PAGE TEXT:
>> Begin

For more information on this, refer to TABLE IEXCLUDE.

A '$' will be located in the TRANSDIG field because we need the originally dialed toll-free number to be sent to another table for further translations.
The switch sends the originally dialed toll-free number to the appropriate STS.
In Switch 24, dedicated toll-free translations are located in STS 800, 802, 803, 805, 807, 808 and 855.

Example:

>table inwtrans

>pos 8002616733

INWATDIG IEXCINDX STS TRANSDIG EFTINDEX OPTIONS

-----------------------------------------------

8002616733 0 800 $ 0 $

TABLE IEXCLUDE

This table contains the indices that one can place in TABLE INWTRANS to block incoming toll-free numbers based on the originating NPAs. IEXCINDX 200 is used to block incoming calls from Canada. It does this by placing all Canadian NPAs in the index.

For example:

>table iexclude

>pos 200

IEXCINDX IEXCNPAS

-----------------

200 (17)

>sub iexcnpas

>lis all

NPA IEXCSTAT IEXCNXXS

---------------------

204 BLOCKED (0)

250 BLOCKED (0)

306 BLOCKED (0)

403 BLOCKED (0)

416 BLOCKED (0)

418 BLOCKED (0)

506 BLOCKED (0)

514 BLOCKED (0)

519 BLOCKED (0)

604 BLOCKED (0)

613 BLOCKED (0)

705 BLOCKED (0)

709 BLOCKED (0)

807 BLOCKED (0)

819 BLOCKED (0)

902 BLOCKED (0)

905 BLOCKED (0)

BOTTOM

TABLE HNPACONT (Home Numbering Plan Area CONTrol)

SUB HNPACODE (Home Numbering Plan Area CODE)

SUB RTEREF (RouTE REFerence)

TABLE HPNACONT contains the STSs (Serving Translation Schemes) which the DMS uses to route blocks of numbers to route references, which in turn contain your route choices. Keep in mind that each STS is completely independent of each other. This means that STS 001 has its own SUBtable HNPACODE and RTEREF. Likewise, STS 800 has its own SUBtable HNPACODE and RTEREF. STS 001 contains all POTS# translations. Only routing should change STS 001.

>> End

DATASET SECTION:
>> Begin

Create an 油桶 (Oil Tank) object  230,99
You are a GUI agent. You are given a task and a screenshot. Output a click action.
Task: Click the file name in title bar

>> End

BRIEF A: Copy the passage on toll-free call translation tables word for word, starting with "INWATDIG IEXCINDX STS" and going on through "in the index.".
BRIEF B: Continue the passage on toll-free call translation tables from the point where it stops.

EXPECTED OUTPUT A:
INWATDIG IEXCINDX STS TRANSDIG EFTINDEX OPTIONS

-----------------------------------------------

8002616733 0 800 $ 0 $

TABLE IEXCLUDE

This table contains the indices that one can place in TABLE INWTRANS to block incoming toll-free numbers based on the originating NPAs. IEXCINDX 200 is used to block incoming calls from Canada. It does this by placing all Canadian NPAs in the index.

EXPECTED OUTPUT B:
For Example:

>table hnpacont

>pos 800

800 Y 1023 0 (905) (1) (0) $

>sub hnpacode

>pos 8002616733

FROMDIGS TODIGS CDRRTMT

-----------------------

8002616733 8002616733 FRTE 948

>ret

800 Y 1023 0 (905) (1) (0) $

>sub rteref

>pos 948

948 (N D MIEMILWX75SI 10 6700 N) $

From our previous example we saw that TABLE INWTRANS told 8002616733 to go to STS 800. Once inside STS 800, the DMS goes into the SUBtable HNPACODE and sees which tuple contains that number. In this example, all numbers from 8002616733 to 8002616733 (in other words only that one number) are sent to FRTE (Foreign RouTE) 948. The DMS leaves this SUBtable (a human does this by typing 'ret' or 'return') and goes into SUBtable RTEREF. Once inside this SUBtable, the switch looks for FRTE 948. The FRTE contains the route choices. In this example, there is only one route choice. There are many ways the route references can be built, but this example contains the most common way. A closer look into this route reference is needed to see what is happening.

(N D MIEMILWX75SI 10 6700 N)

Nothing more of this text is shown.